The MPC handles a 100 millisecond latency (i.e., the car reacts to actuation after 100ms) by using a predicted state that is calculated 100ms into the future.

  • This "future" state uses the same update equations in the MPC and adjusts the x, y, psi, v variables in main.cpp lines 128-135.
  • The new state is passed to mpc.Solve and returns actuation variables that will properly match a state 100ms in the future.

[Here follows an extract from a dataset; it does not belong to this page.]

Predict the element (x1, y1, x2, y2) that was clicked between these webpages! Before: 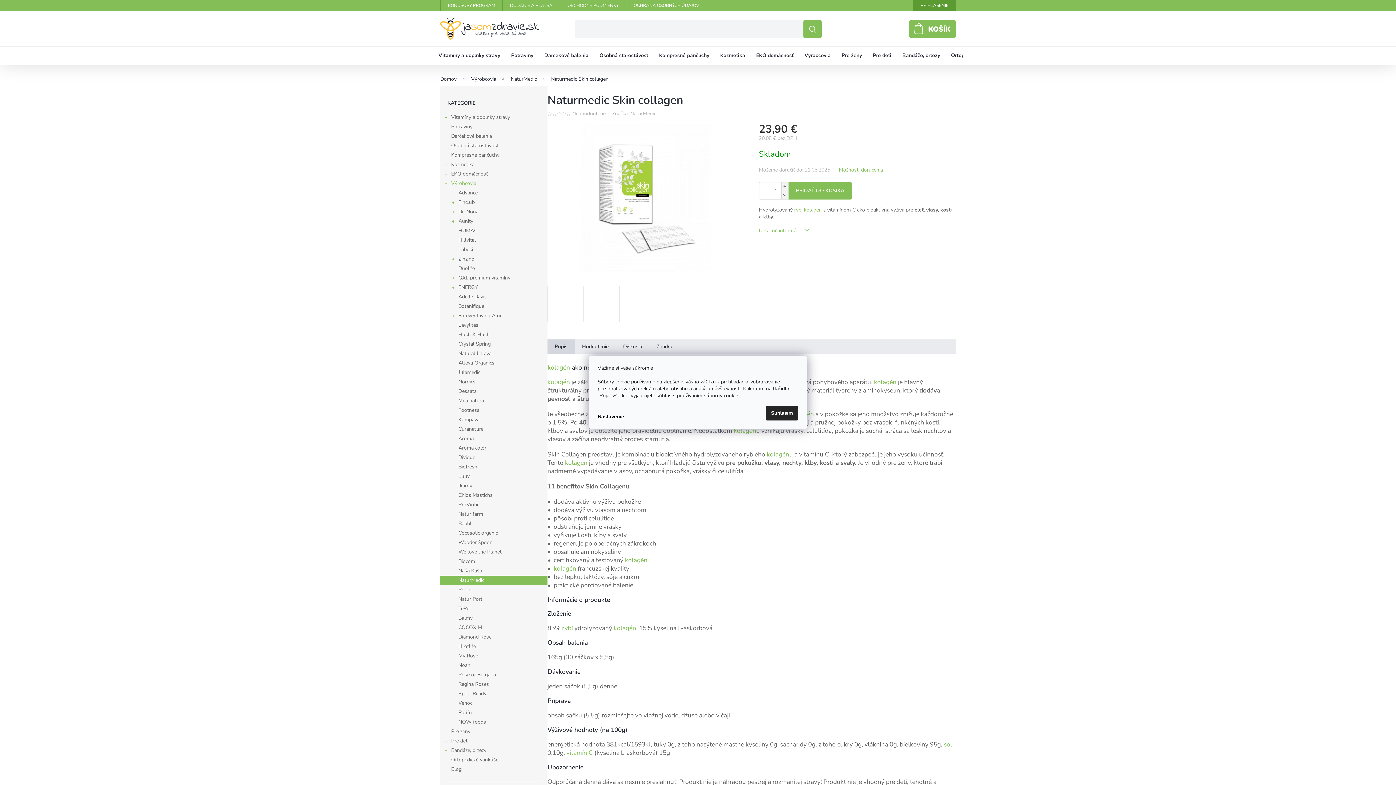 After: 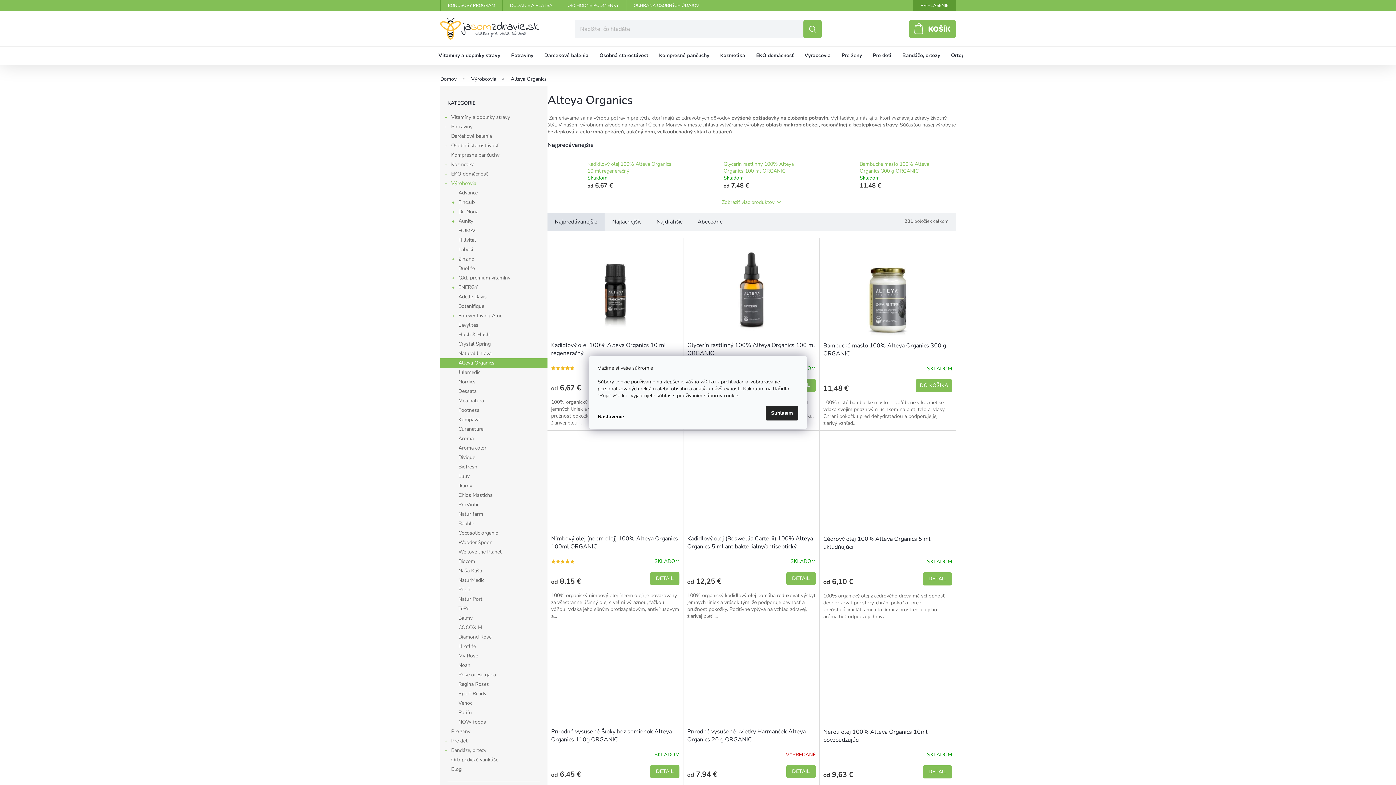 Action: bbox: (440, 358, 547, 368) label: Alteya Organics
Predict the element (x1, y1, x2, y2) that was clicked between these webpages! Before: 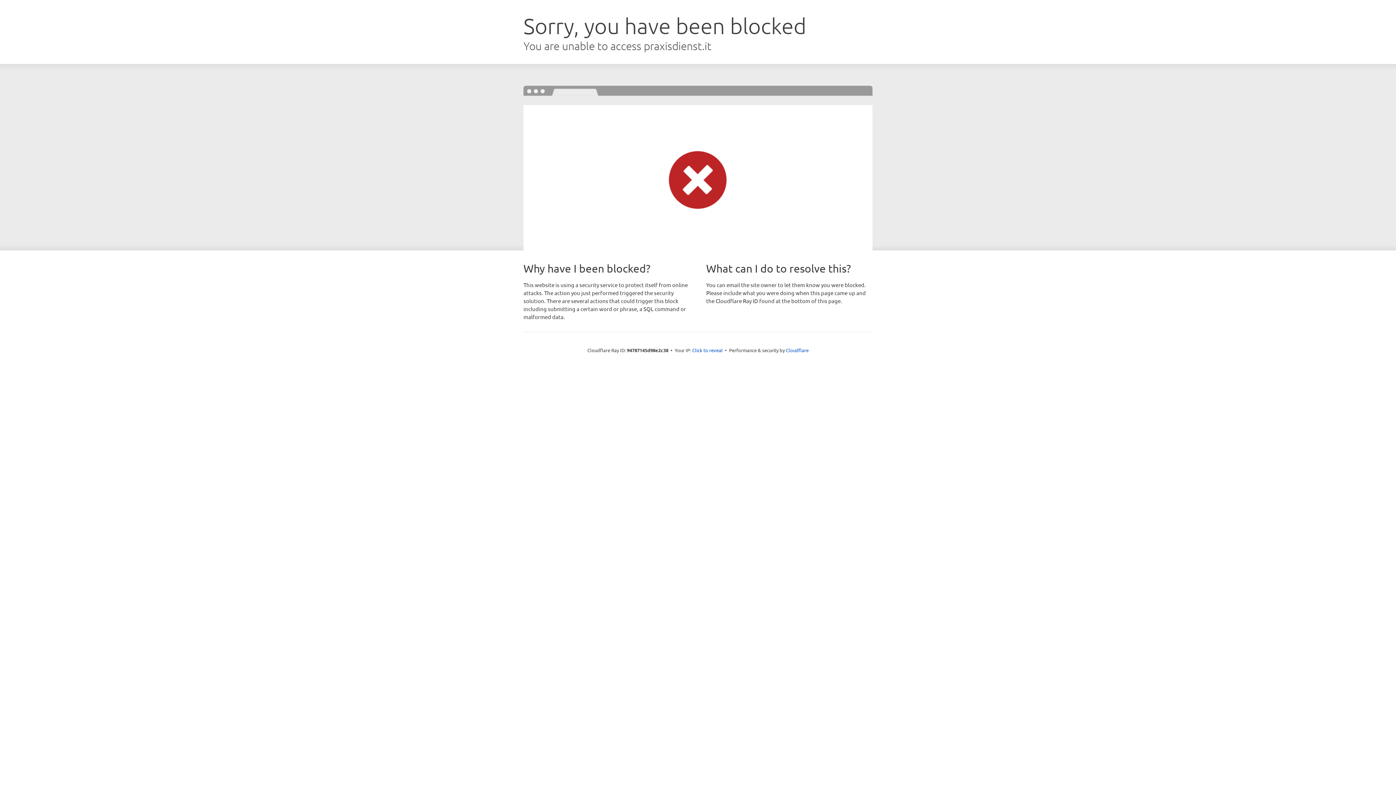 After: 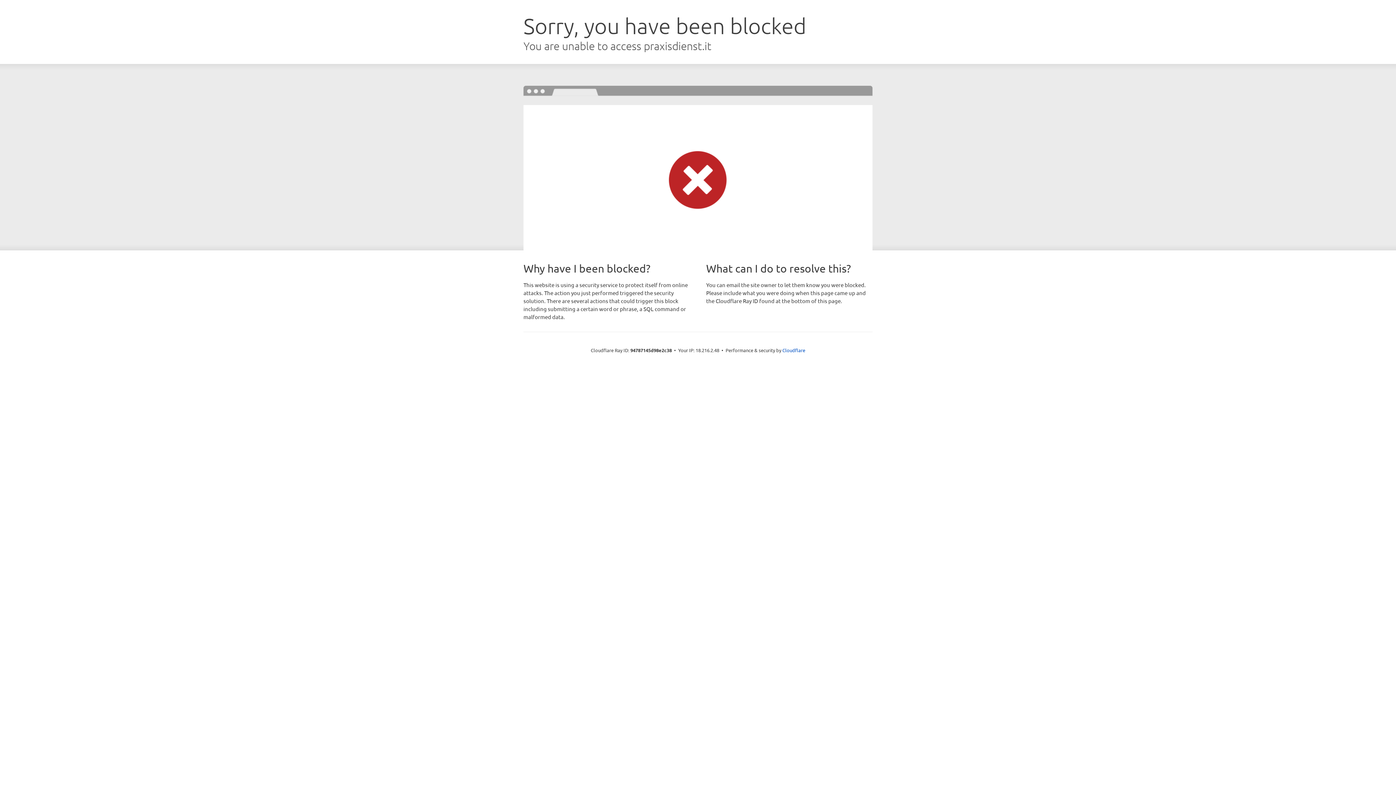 Action: label: Click to reveal bbox: (692, 346, 722, 353)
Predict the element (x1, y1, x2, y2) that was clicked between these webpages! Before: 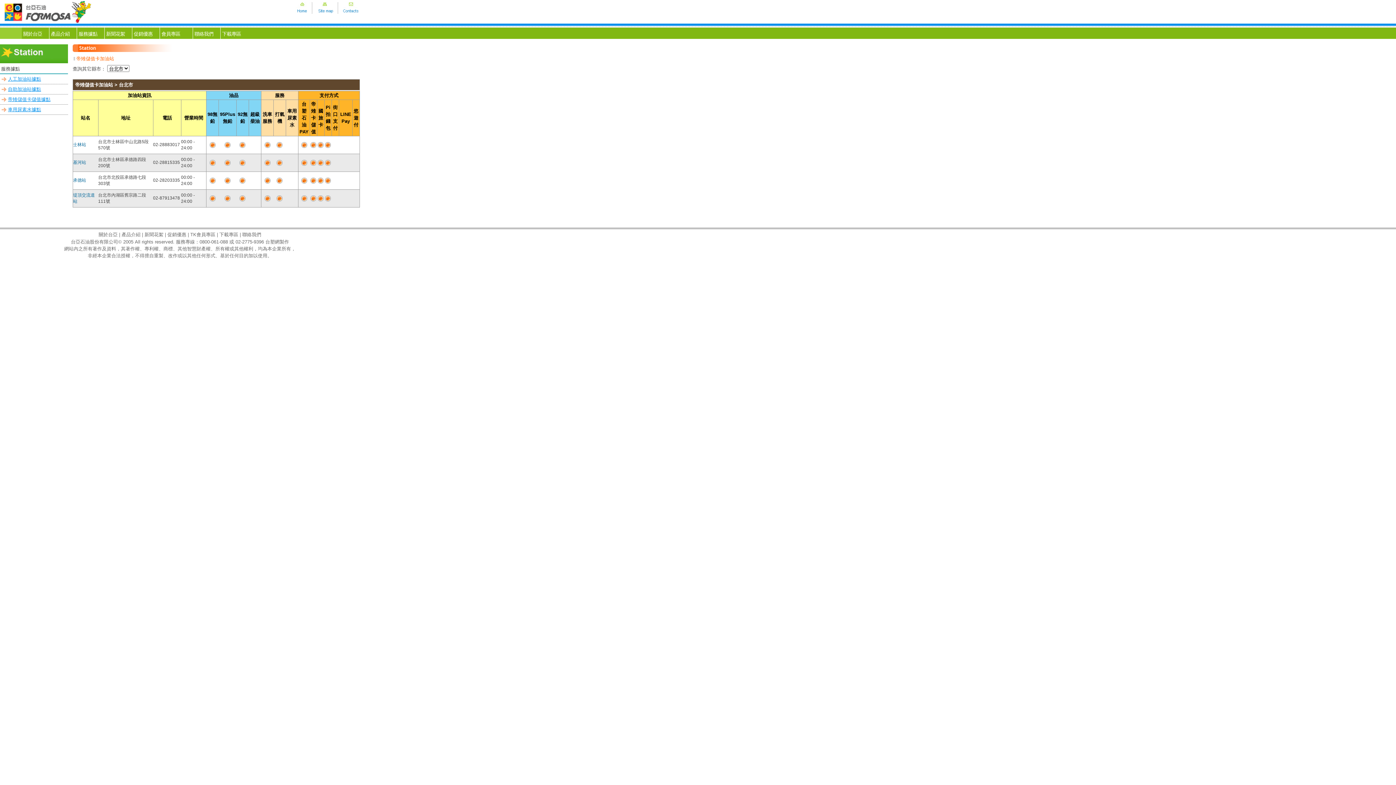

The vehicle can successfully drive around the track at speeds nearing 100 MPH, and two completed laps can be seen here:

MPC

Tips

  1. It's recommended to test the MPC on basic examples to see if your implementation behaves as desired. One possible example is the vehicle starting offset of a straight line (reference). If the MPC implementation is correct, after some number of timesteps (not too many) it should find and track the reference line.
  2. The lake_track_waypoints.csv file has the waypoints of the lake track. You could use this to fit polynomials and points and see of how well your model tracks curve. NOTE: This file might be not completely in sync with the simulator so your solution should NOT depend on it.
  3. For visualization this C++ matplotlib wrapper could be helpful.

Dependencies

  • cmake >= 3.5
  • All OSes: click here for installation instructions
  • make >= 4.1
  • gcc/g++ >= 5.4
  • uWebSockets
    • Run either install-mac.sh or install-ubuntu.sh.
    • If you install from source, checkout to commit e94b6e1, i.e.
      git clone https://github.com/uWebSockets/uWebSockets 
      cd uWebSockets
      git checkout e94b6e1
      
      Some function signatures have changed in v0.14.x. See this PR for more details.
  • Fortran Compiler
    • Mac: brew install gcc (might not be required)
    • Linux: sudo apt-get install gfortran. Additionall you have also have to install gcc and g++, sudo apt-get install gcc g++. Look in this Dockerfile for more info.
  • Ipopt
    • Mac: brew install ipopt
      • Some Mac users have experienced the following error:
      Listening to port 4567
      Connected!!!
      mpc(4561,0x7ffff1eed3c0) malloc: *** error for object 0x7f911e007600: incorrect checksum for freed object
      - object was probably modified after being freed.
      *** set a breakpoint in malloc_error_break to debug
      
      This error has been resolved by updrading ipopt with brew upgrade ipopt --with-openblas per this forum post.
    • Linux
      • You will need a version of Ipopt 3.12.1 or higher. The version available through apt-get is 3.11.x. If you can get that version to work great but if not there's a script install_ipopt.sh that will install Ipopt. You just need to download the source from the Ipopt releases page or the Github releases page.
      • Then call install_ipopt.sh with the source directory as the first argument, ex: sudo bash install_ipopt.sh Ipopt-3.12.1.
    • Windows: TODO. If you can use the Linux subsystem and follow the Linux instructions.
  • CppAD
    • Mac: brew install cppad
    • Linux sudo apt-get install cppad or equivalent.
    • Windows: TODO. If you can use the Linux subsystem and follow the Linux instructions.
  • Eigen. This is already part of the repo so you shouldn't have to worry about it.
  • Simulator. You can download these from the releases tab.
  • Not a dependency but read the DATA.md for a description of the data sent back from the simulator.